From photos, she recognized him as Isaac Owens, the Alpha of the Olde Towne Pack - Boston being the Olde Towne, complete with the final Es. He wasn't in the habit of running around on the tops of unlikely perches or he'd have been in the local paper a lot more than he already was.

"You're attracting attention," said Charles in a conversational tone designed not to carry to human ears. Isaac, being a werewolf, would hear him just fine despite being a dozen yards away. "Do you really want that?"

"I'm out. They know who I am." Projecting his voice to anyone who cared to listen - and people were starting to pause what they were doing to listen - Isaac raised his chin aggressively. "What about you?"

Charles shrugged. "In, out, it doesn't matter." He leaned forward and lowered his voice. "No more does your declaration. You lost control of the situation that brings me here when you chose not to report the deaths in your territory. You have no say over what I do or don't do."

"We didn't kill anyone," Isaac declared, and pointed at Charles. "And you will have to go through me to take any of my pack."

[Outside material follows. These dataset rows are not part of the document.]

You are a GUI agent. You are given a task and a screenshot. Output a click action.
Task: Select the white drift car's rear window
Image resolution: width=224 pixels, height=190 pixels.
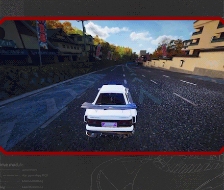coord(111,99)
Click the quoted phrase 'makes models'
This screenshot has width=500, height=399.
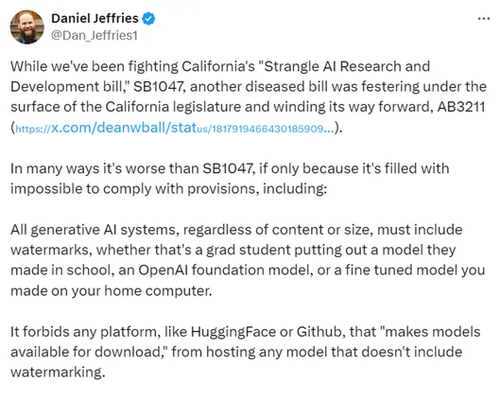(x=433, y=332)
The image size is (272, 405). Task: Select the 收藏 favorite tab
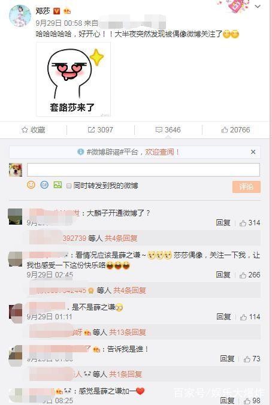[x=34, y=129]
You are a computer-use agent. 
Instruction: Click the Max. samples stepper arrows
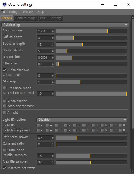tap(53, 31)
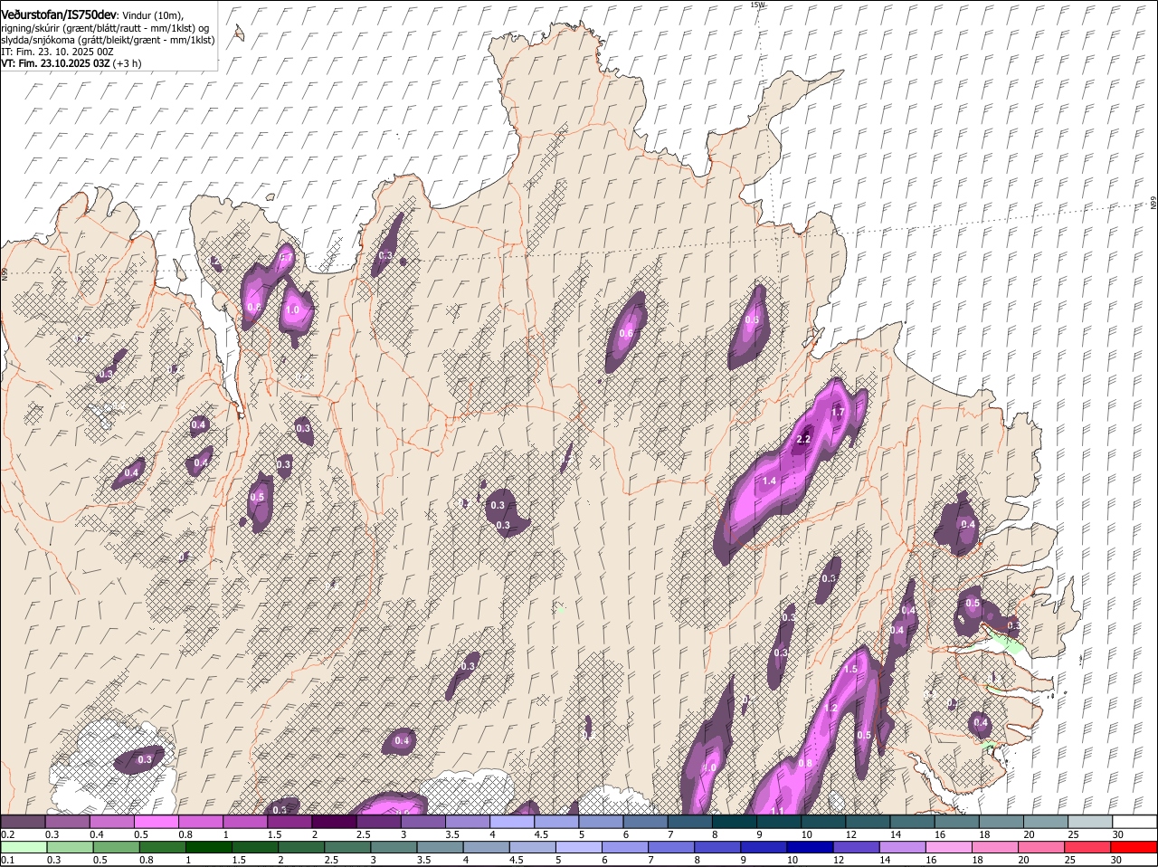
Task: Click the 1.5 precipitation value on the map
Action: pyautogui.click(x=850, y=670)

Isaac was new, Anna remembered. New at his job, new at being a wolf - and, like her, he'd been a college student when he'd been Changed. Normally it would have been years before he was Alpha, no matter how much potential dominance he had. But the Olde Towne Pack had lost its Alpha last year in a freak sailing accident and Isaac, who had been second, had stepped in to do the job. His second was an old wolf who probably didn't know anything at all about this stunt.

The woman who was working the kiosk - her body bestrewn with hand-beaded jewelry and tattoos in a bewildering mixture of color and texture - was backing slowly away, trying not to draw attention to herself. Not a bad strategy for someone caught between predators, though less glittery jewelry might have helped - another reason for Anna not to wear the diamonds.